Nah hari Sabtunya harus mensosialisasikan ke guru-guru di tingkat rayon. Bahkan di sekolah saya sendiri belum sempat sosialisasi.
Nah hari Sabtunya harus mensosialisasikan ke guru-guru di tingkat rayon. Bahkan di sekolah saya sendiri belum sempat sosialisasi.
Dikarenakan waktu yang mepet, Alhamdulillah rekan -
rekan di sekolah saya adalah guru pembelajar yang tidak menunggu. Mereka
langsung buka aplikasinya, mencoba, bertanya secara personal jika mengalami
kebingungan. Saya menyarankan agar nilai yg nanti akan di upload adalah
nilai yang sudah fix. Disitulah guru melihat nilai peserta didiknya satu
persatu. Bahkan sebagian dari guru rela lembur sampai malam dalam mengolah
nilai ini. Mereka sampai lupa mandi sore dan makan malam karena berebut
jaringan internet di sekolah. Ada juga yang memakai helm dan sarung tangan
karena mengalami gangguan radiasi pada jaringan internet.
Beberapa guru bahkan rela meninggalkan anak
balitanya di rumah. Salut dech sama bapak ibu guru Sperro. Saya sendiri sampai
bawa anak ke sekolah karena yang momong di rumah tidak ada. Pada akhirnya guru terpaksa menyerah. Guru
memberikan nilai kadeudeuh alias nilai kasih sayang kepada siswanya yang belum
mencapai KKM supaya ke depannya tidak repot. Jadi guru meminta siswa untuk remidi
berkali kali juga dalam rangka kadeudeuh.
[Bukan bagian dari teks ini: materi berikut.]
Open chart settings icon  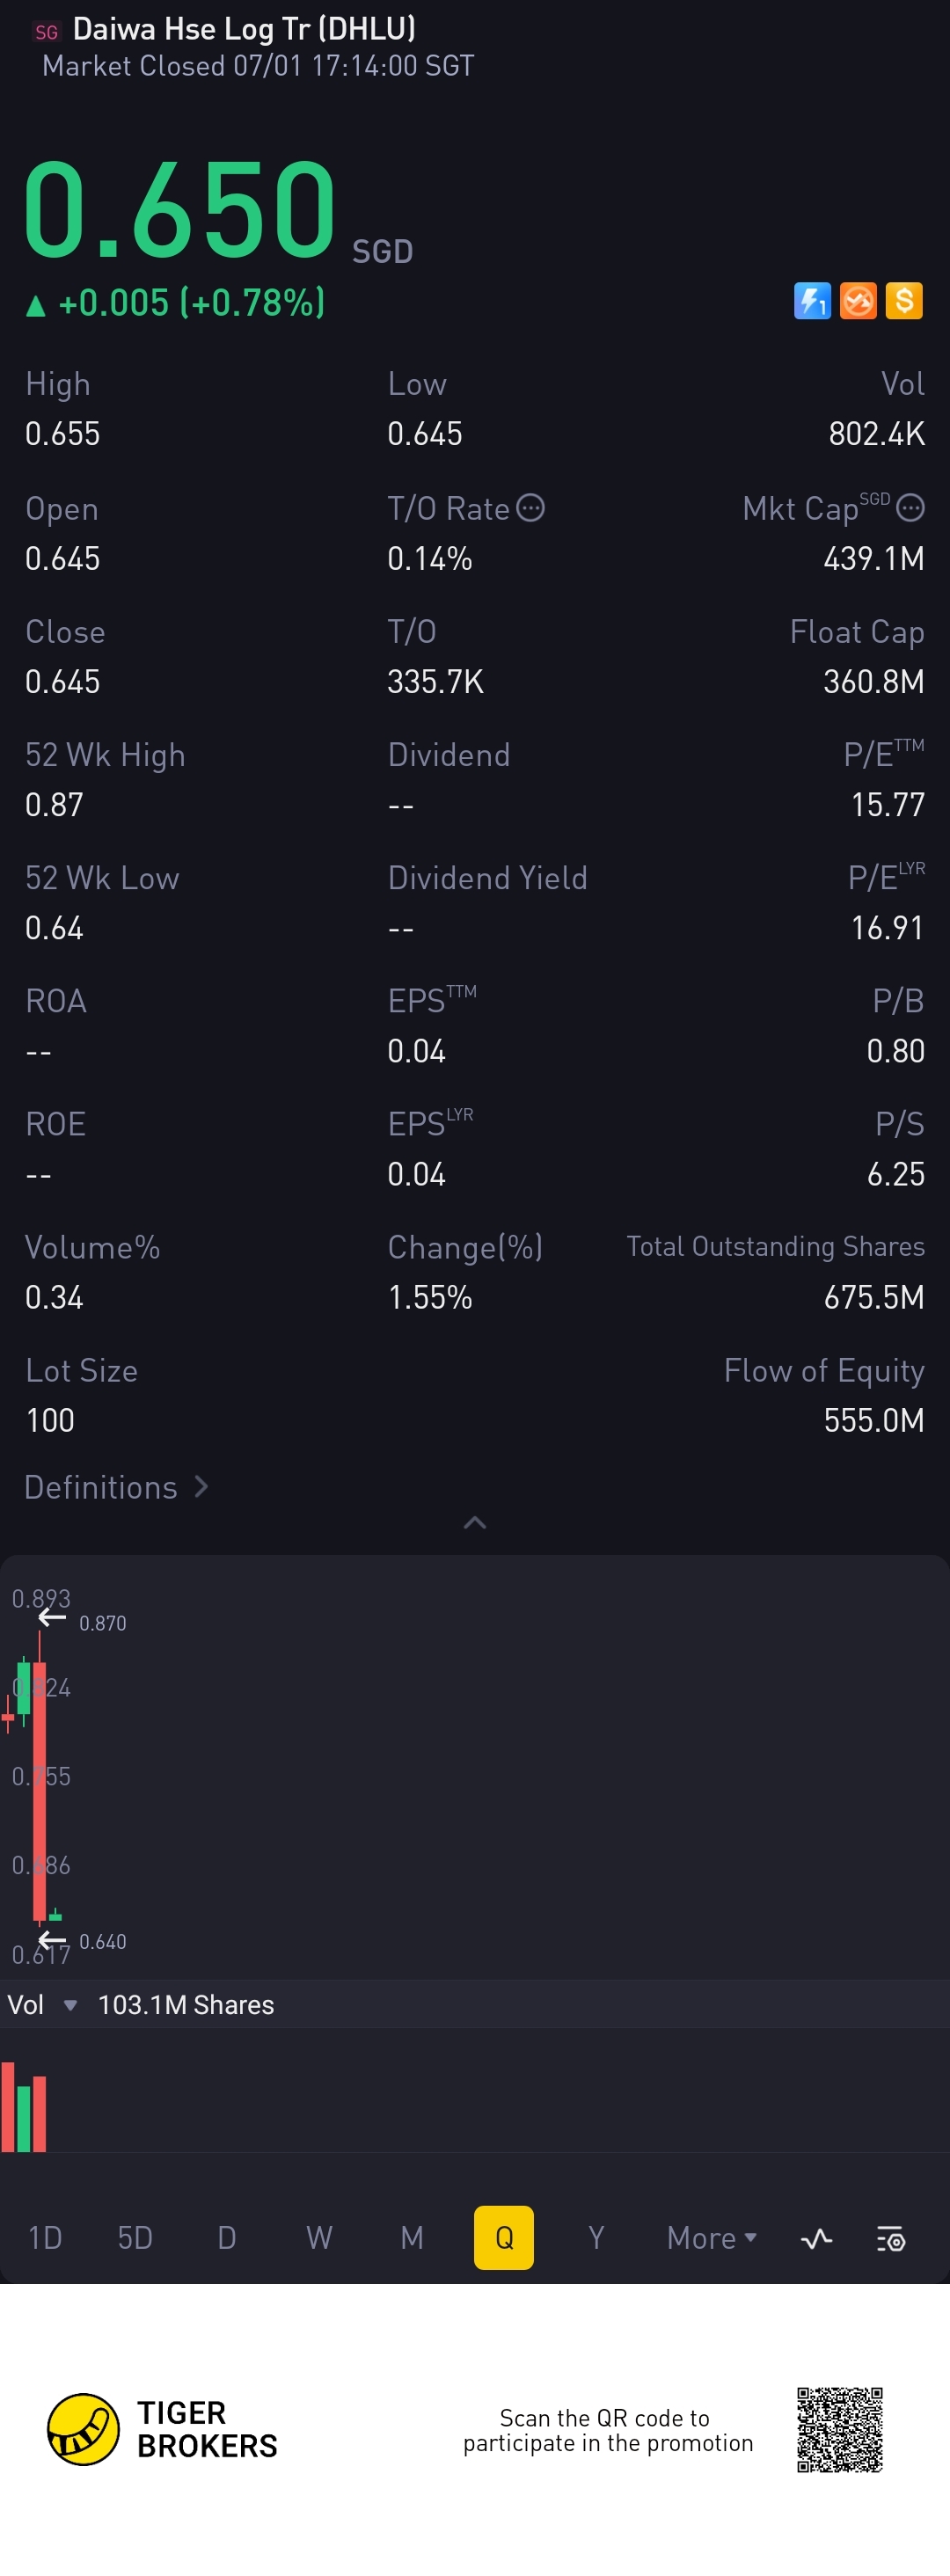pos(890,2238)
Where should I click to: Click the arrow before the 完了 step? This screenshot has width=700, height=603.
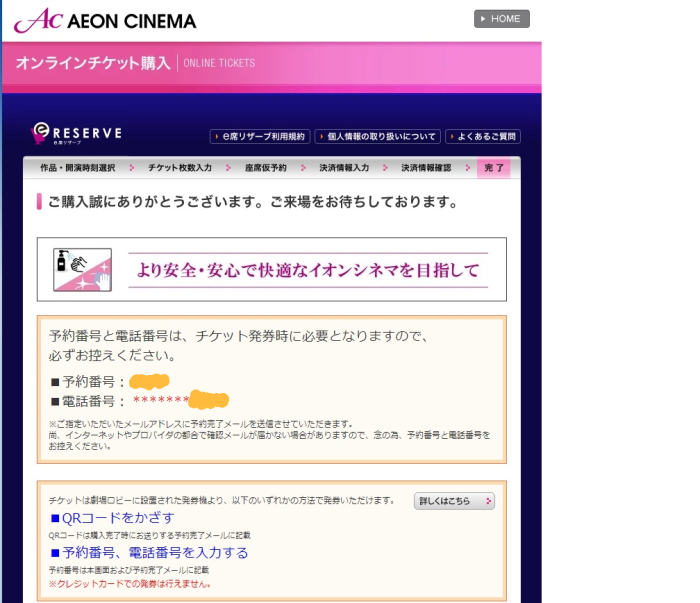tap(468, 168)
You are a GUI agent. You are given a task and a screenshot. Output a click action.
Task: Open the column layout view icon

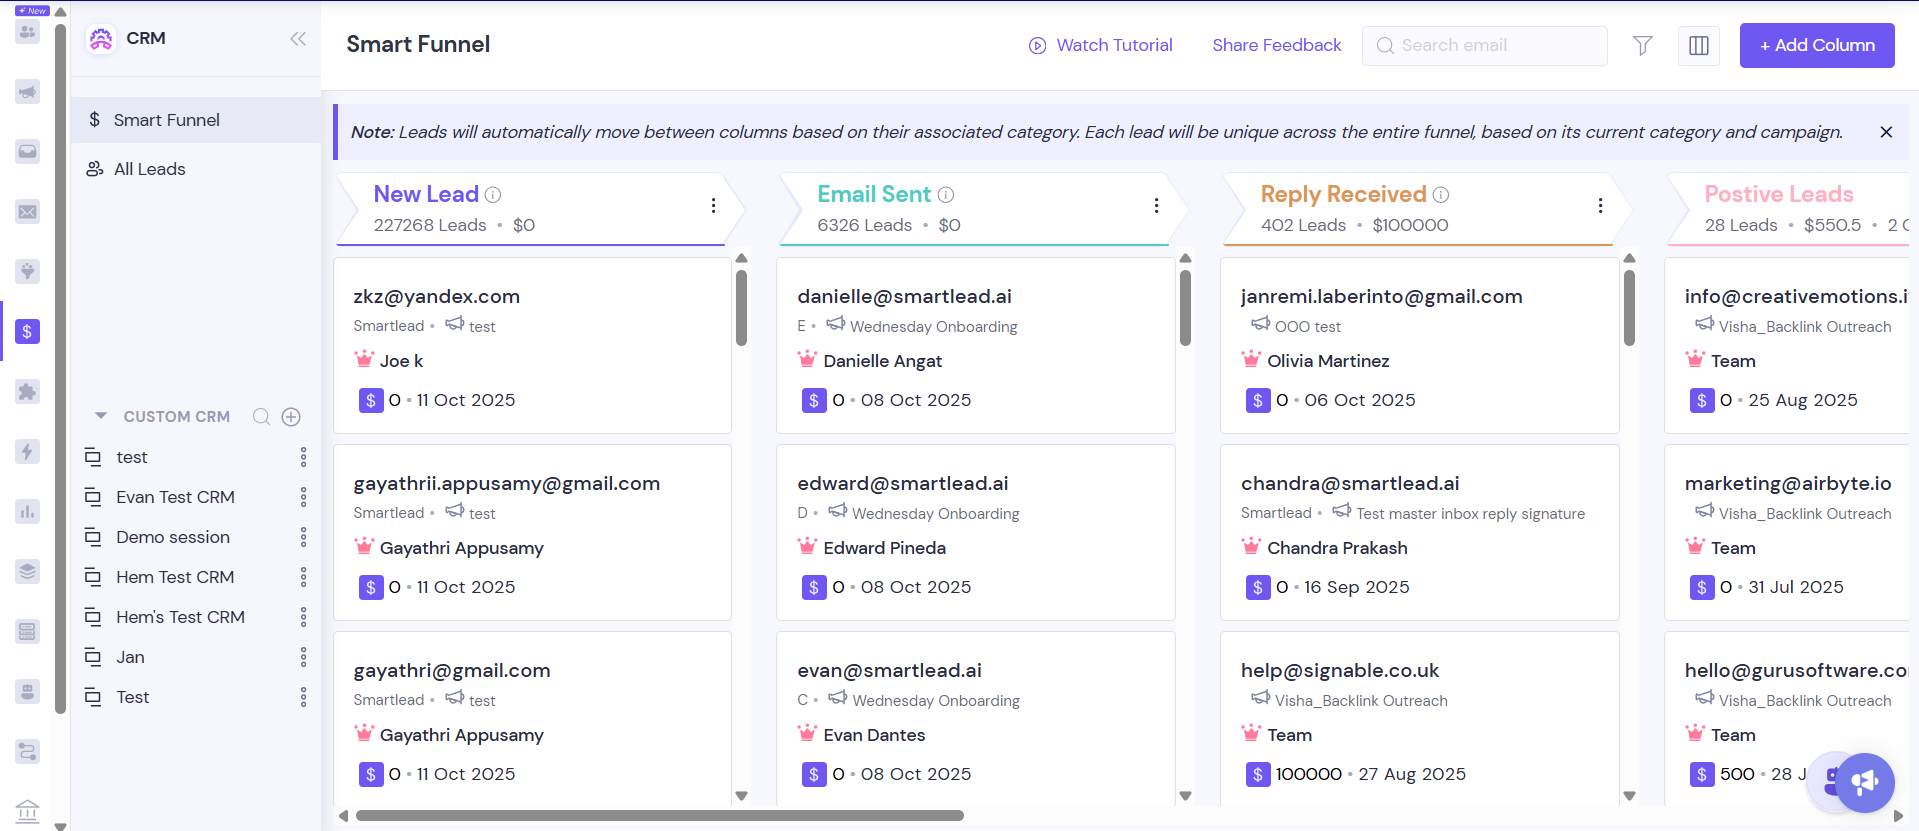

Secara hakiki, nilai bukanlah sebuah angka yang
tercantum pada buku raport. Namun, bagaimana nilai tersebut merepresentasikan
kompetensi siswa yang meliputi pengetahuan, ketrampilan, sikap spiritual dan
sikap sosialnya. Semoga guru-guru bisa
melakukan penilaian secara obyektif, otentik dan tidak menggadaikan kejujuran
akademiknya.
Saya sendiri bahkan baru kemarin setelah anak masuk semester dua mengambil raportnya. Bagi saya dan suami nilai di raport tidak menjadi prioritas utama. Kami justru lebih menanyakan bagaimana akhlak anak kami di sekolah, ibadahnya, sikapnya dengan teman-temannya. Anak-anak pun tidak begitu antusias untuk melihat raport. Cuma sekilas memandang. Padahal saya yakin ustadz ustadzah yang mengerjakan raport sampai lembur. Kami selalu berusaha untuk membangun komunikasi dengan wali kelas anak-anak. Untuk masalah akademis Alhamdulillah tidak masalah. Titik tekan karakter anak semester ini adalah kemampuan kerjasama dan disiplin. Itu justru PR berat buat kami untuk belajar lebih serius menjadi orang tua yang mampu melatih kerjasama dan disiplin anak di rumah.